PDK1/RSK1-dependent C/EBPβ activation is involved in thrombin-induced expression of orosomucoid 1-like 3 (ORMDL3) and IL-8/CXCL8 in human lung epithelial cells

Abstract

Asthma is a chronic inflammatory disease of the airways characterized by airway inflammation and structural modeling. Thrombin is known a coagulation factor and shows a critical role in lung inflammation. Previous study demonstrated that overexpressed orosomucoid 1-like 3 (ORMDL3) was strongly linked with asthma and IL-8/CXCL8 release. In this study, we investigated that the role of phosphoinositide-dependent kinase 1 (PDK1), ribosomal S6 kinase 1 (RSK1), and CCAAT/enhancer-binding protein β (C/EBPβ) in thrombin-induced expression of ORMDL3 and IL-8/CXCL8 in human lung epithelial cells (A549). We found that treatment of cells with thrombin caused ORMDL3 mRNA and protein expression. Thrombin-induced IL-8/CXCL8-luciferase activity or IL-8/CXCL8 release was inhibited by ORMDL3 siRNA, BX-912 (a PDK1 inhibitor), and PDK1 siRNA. Moreover, thrombin-stimulated ORMDL3 expression was attenuated by BX-912, PDK1 siRNA, RSK1 siRNA, and C/EBPβ siRNA. Thrombin produced increases in PDK1 phosphorylation at Ser241 in a time-dependent manner. Transfection of cells with PDK1 siRNA or RSK1 siRNA markedly reduced PDK1 or RSK1 protein expression, respectively.
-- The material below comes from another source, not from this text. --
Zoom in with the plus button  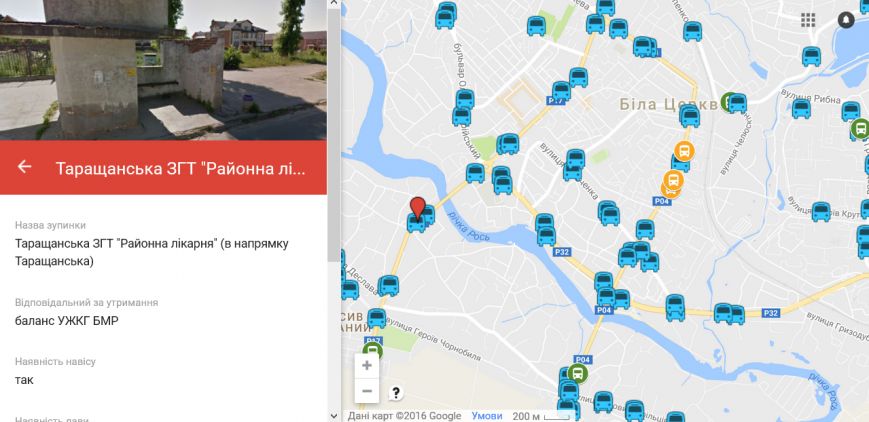coord(367,365)
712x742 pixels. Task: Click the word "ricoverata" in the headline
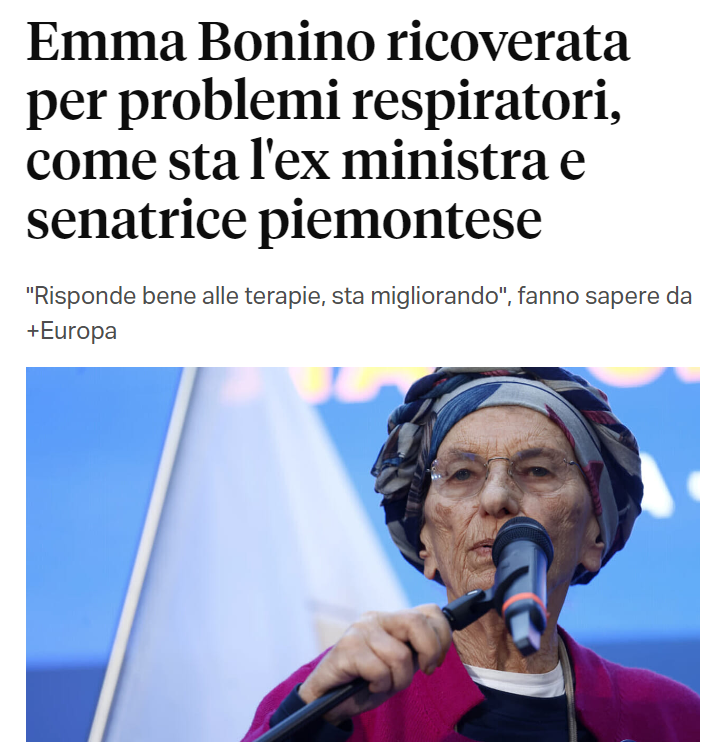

Thrombin induced increase in RSK1 phosphorylation at Ser221 in a time-dependent manner, which was inhibited by PDK1 siRNA. Finally, stimulation of cells with thrombin caused an increase in C/EBPβ phosphorylation at Ser105, which was reduced by PDK1 siRNA and RSK1 siRNA. Taken together, these results imply that the PDK1/RSK1/C/EBPβ signaling pathway play a critical role in thrombin-induced ORMDL3 expression and IL-8/CXCL8 expression and release in lung epithelial cells.